Editoria: Legnini, settore non puo' piu' essere 'spremuto'

Editoria: Legnini, settore non puo' piu' essere 'spremuto'

(ASCA) - Roma, 12 giu - L'editoria, che ha visto anno dopo anno scendere le risorse pubbliche destinate al settore, ora non puo' piu' essere 'spremuta'. Anzi, e' necessario garantire un livello adeguato di fondi. Lo sostiene il sottosegretario alla Presidenza del Consiglio con delega all'editoria, Giovanni Legnini, nell'audizione svolta alla Camera davanti la commissione Cultura.

''Le politiche del governo per l'editoria - spiega - debbono far segnare un cambio di prospettiva, superando la logica puramente 'resistenziale' e conservativa, imposta anche dai reiterati tagli di bilancio degli ultimi anni.

Occorre un piano incisivo di rilancio dell'intero settore - continua Legnini - che contempli la modernizzazione degli strumenti dell'intervento pubblico adeguandoli al nuovo contesto economico e tecnologico''.

Le disponibilita' del bilancio ''sono da anni in fibrillazione permanente'', afferma Legnini ricordando che nel regime di contribuzione diretta sono destinate ad un ''numero comunque circoscritto di testate'' risorse finanziarie pari a 95,7 milioni di euro. Tale importo, spiega, ''e' frutto dell'integrazione di 45 milioni di euro disposta dall'ultima legge di stabilita' per il solo anno 2013. Pertanto, gia' nell'anno 2014 la dotazione e' destinata a ridursi a circa 55 milioni di euro l'anno''. Le disponibilita' per l'editoria, continua Legnini, ''hanno costituito luogo di elezione per trovare coperture a volte estemporanee a provvedimenti di spesa. Nondimeno il comparto, come detto, ha ormai ampiamente ridimensionato il suo onere sul bilancio pubblico e, quindi, non sarebbe in grado di garantire un ulteriore apprezzabile contributo al risanamento finanziario''. Per questo, assicura il sottosegretario, ''ribadisco l'impegno del governo a garantire un livello adeguato delle risorse per la contribuzione diretta, quantomeno stabilizzando l'attuale livello finanziario gia' dalla prossima legge di Stabilita'''.

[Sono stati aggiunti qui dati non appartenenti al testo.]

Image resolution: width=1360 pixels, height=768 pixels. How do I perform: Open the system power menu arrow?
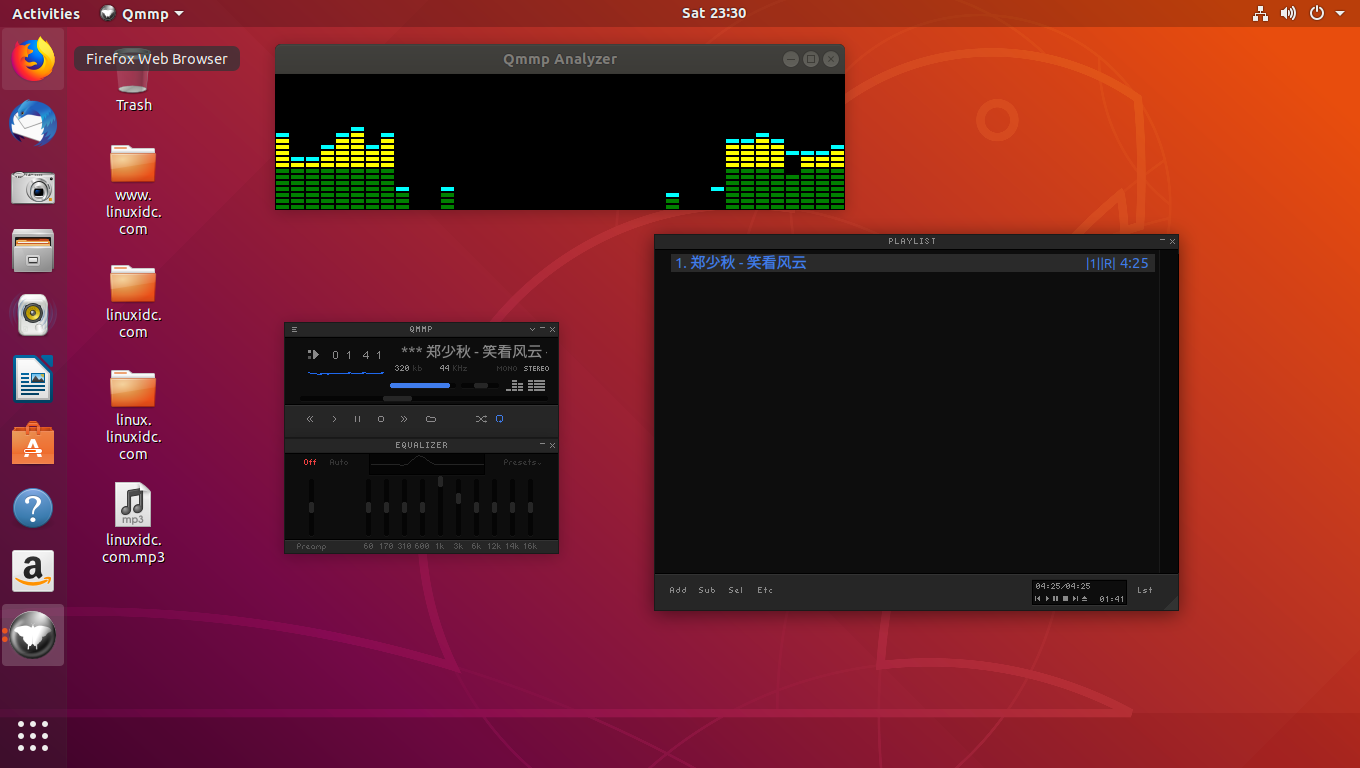click(1340, 14)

Legnini chiede di ''uscire dalla logica della mera difesa dagli interventi di 'potatura' delle risorse disponibili per il settore, per avviarci verso una nuova stagione volta ad incentivare l'innovazione di prodotto e di processo, e questo non soltanto nelle aziende editoriali, ma coinvolgendo tutti gli operatori della filiera''. Il ''progetto nuovo'' che Legnini intende costruire deve essere incentrato sulle seguenti linee direttrici: sostegno a ristrutturazioni aziendali conseguenti alle numerose crisi dichiarate con misure che accompagnino in uscita professionalita' in esubero e nello stesso tempo di incentivo all'ingresso di giovani professionisti; forme di sostegno ai processi di innovazione anche a mezzo di incentivazioni fiscali alla diffusione dei contenuti digitali; misure finalizzate a favore la modernizzazione della filiera della distribuzione e vendita dei giornali; avvio processo di riforma del diritto d'autore; iniziative volte a favorire intesa tra editori e motori di ricerca; ridefinizione del quadro finanziario del settore che preveda il recupero di risorse destinate all'estinzione di passivita' pregresse.